Royal Collections Museum in Madrid, Spain, by Mansilla + Tuñón Architects.
BigMat ’17 National Prize in Spain
Project title: Royal Collection Museum
Location: Madrid, Spain
Office: Mansilla + Tuñon Architects
Authors: Emilio Tuñon Álvarez, architect, Luis Moreno Mansilla, architect
Collaborators: Carlos Brage Tuñón (Architect), Alfonso Gómez Gaite (Structural Engineer), JG Asociados (Mechanical Engineer), Santiago Esteban Hernán (Quantity Surveyor), Luis Baena Núñez (Building Engineer)
Type of work: Public
Photographs: Luis Asín Lapique
In words of Paulo David (Portugal+Spain member of the panel of judges): “How to refine the search for an invisibility? by introducing a new body that affirms itself as a programmatic and material extension. By enabling a cross with the particularities of the royal palace. By relating different times and re-inscribing the accuracy of the historical adjustment. By sharpening the beauty of all times. By playing within the duality between the heavy and the light, the transparent and the opaque. By showing the dialog between nature and artifice, through a reduction of the environmental, individual and collective impact. By intervening with the full awareness that rigorous rationality is the path to maximum flexibility. The proposal becomes clearer when living in an “inhabited retaining wall”, seeking, in this logic, to relate to the palace.

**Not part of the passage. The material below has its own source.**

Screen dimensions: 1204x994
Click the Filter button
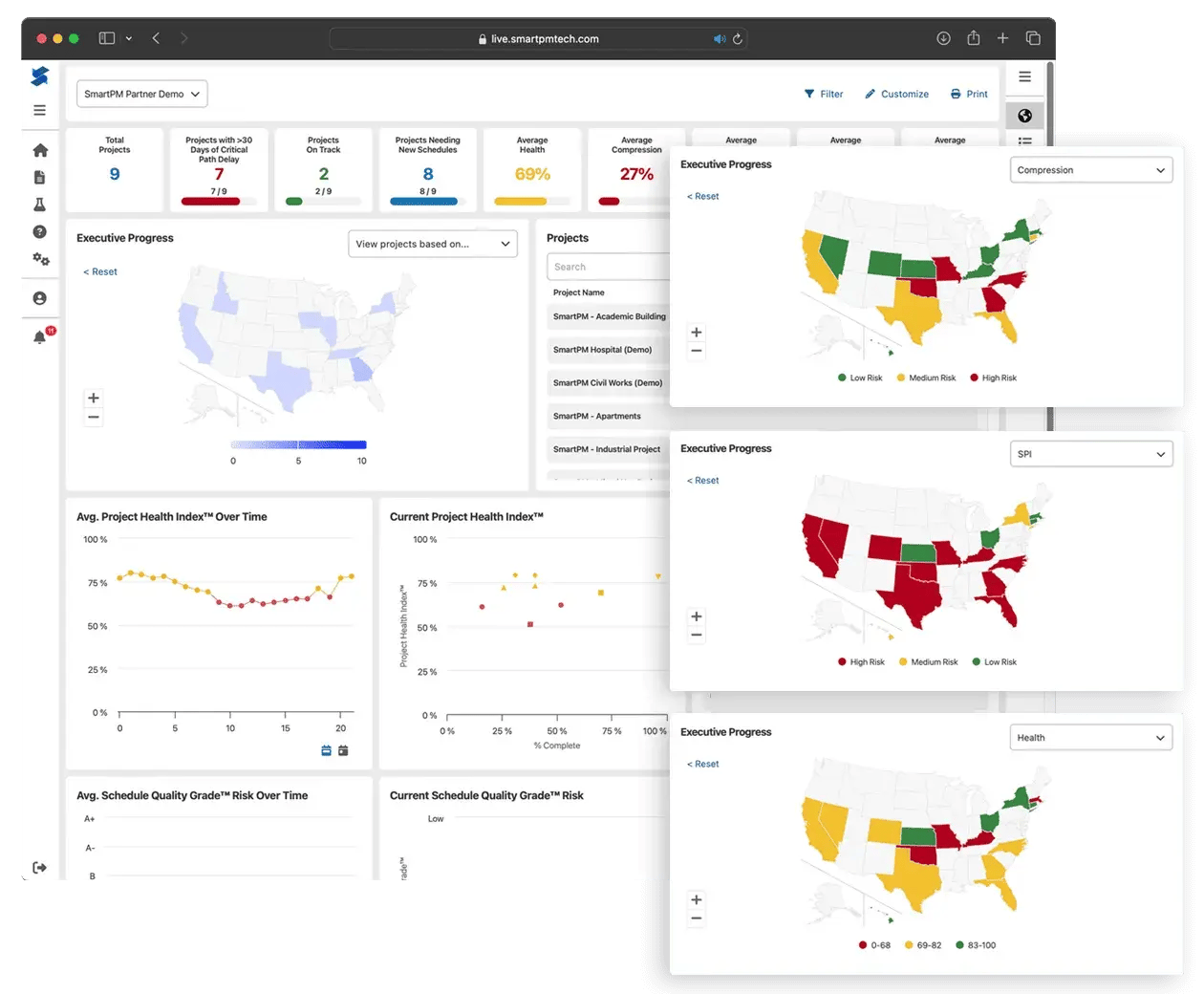pyautogui.click(x=824, y=94)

The Museum, in its linear structure as an inhabited containment wall, seeks to reduce the objective (physical) and subjective (collective unconscious) environmental impact on the monumental plinth of the Royal Palace. The aim is to have a building that is invisible from La Almudena Square by occupying a buried space that does not yet to exist. The Royal Collection Museum contains the plinth of the Royal Palace, constructing a linear space that follows the lines of the Palace itself.
A simple, compact building, a construction that is aware that maximum flexibility and potential is only possible within a strict order, using the materials of the Royal Palace and its dignified construction as a feature, with a modern layout that is heavy yet light, opaque yet transparent. The three exhibition levels, equal yet different, hold three distinct collections: first: tapestries, second: paintings, sculptures and various items and third: carriages.
Each space is organized like a warehouse of 110×16 meters, flanked by the remains of the Arab wall to the east and a monumental lattice composed of massive granite pillars open to the west above the Campo del Moro Royal Gardens.
The views across the gardens are the space between the structures, just as the pillars are matter between voids. The space is the rhythm of the beams, and the installations are the interface between what holds the building up. Structure, lighting, views, space, and infrastructure all have blurred edges and exchanged attributes.
The Royal Collections Museum is a plinth for the Palace from the outside; a frame for views of the gardens and the interior features. The most important part already exists; our job is to make it visible.